Ingredients
Equipment
Method
Directions:
- Step 1: Prepare the Dates. If you're using medjool dates, start by removing the pits. If your dates are a bit dry, soak them in warm water for about 10 minutes to soften them up. Drain and set aside.
- Step 2: Combine Dry Ingredients. In a large mixing bowl, add the quick oats, protein powder, chia seeds (or hemp seeds), and ground cinnamon (if using). Give it a good stir to combine the dry ingredients evenly.

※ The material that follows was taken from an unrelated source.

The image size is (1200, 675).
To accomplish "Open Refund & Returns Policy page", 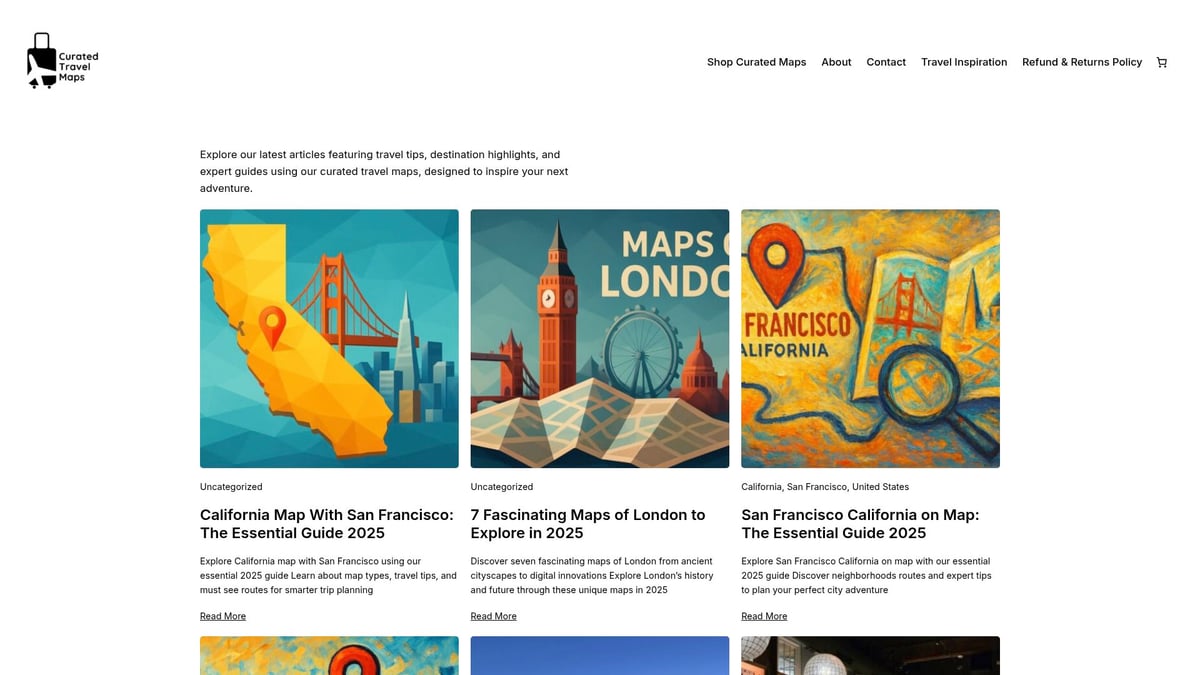I will pos(1081,62).

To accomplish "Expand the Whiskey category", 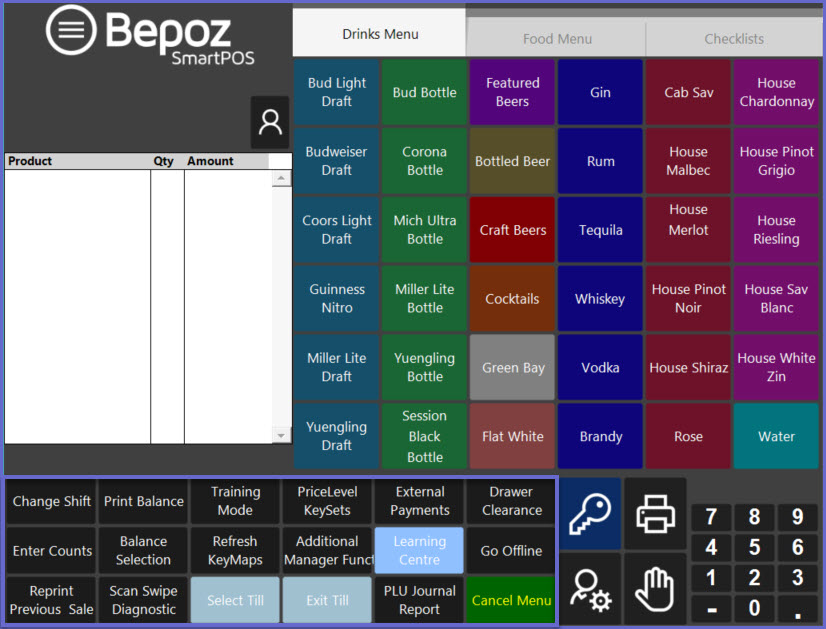I will click(x=600, y=299).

- Step 3: Add Wet Ingredients. Next, add the almond butter or peanut butter, and the pitted dates or maple syrup to the bowl. If you’re using a food processor, this is the time to blend the dates into a smooth paste before adding.

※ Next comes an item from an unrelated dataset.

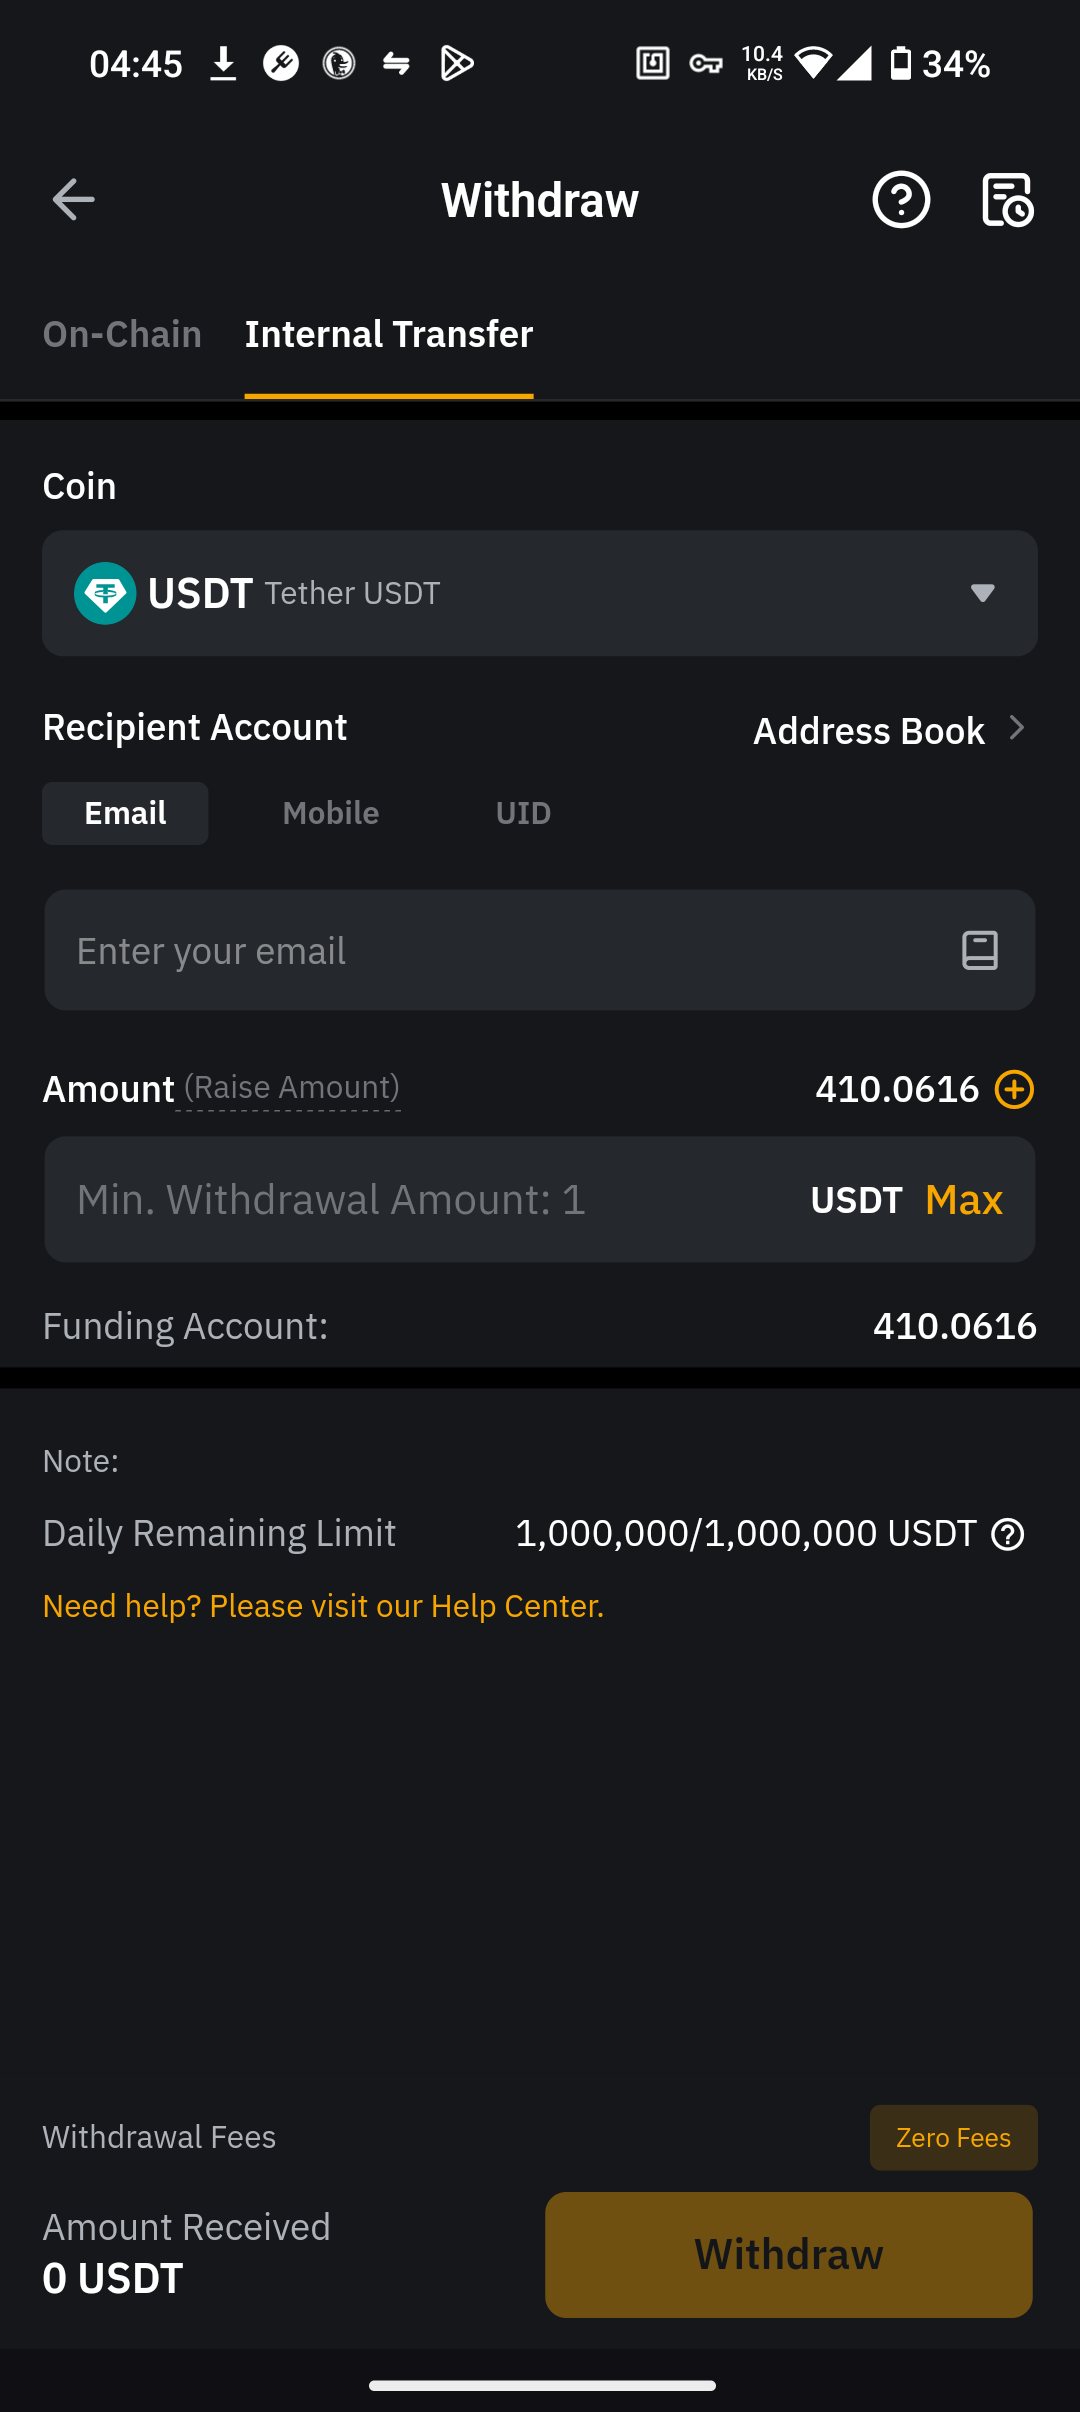The height and width of the screenshot is (2412, 1080).
Task: Tap the address book icon in email field
Action: pos(979,950)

- Step 4: Mix It Up. Using your spatula or wooden spoon, mix the ingredients together until they are well combined. The mixture should be thick but sticky. If it’s too dry, add a tablespoon of water at a time until you reach the desired consistency.
- Step 5: Fold in Chocolate Chips. If you’re feeling a bit indulgent, now is the time to fold in the mini chocolate chips. This step is optional but highly recommended for a sweet treat!
- Step 6: Form the Balls. With clean hands, take about 1 tablespoon of the mixture and roll it into a ball. Repeat this process until all the mixture is formed into balls. You should yield about 12-15 protein balls depending on the size.
- Step 7: Chill. Place the protein balls on a baking sheet or plate and pop them in the fridge for about 30 minutes to firm up. This step is crucial for achieving the perfect texture!
Notes
- Store in an airtight container in the fridge for up to one week.
- For longer storage, freeze the protein balls for up to three months.
- Thaw in the fridge overnight or at room temperature for a few hours when ready to enjoy.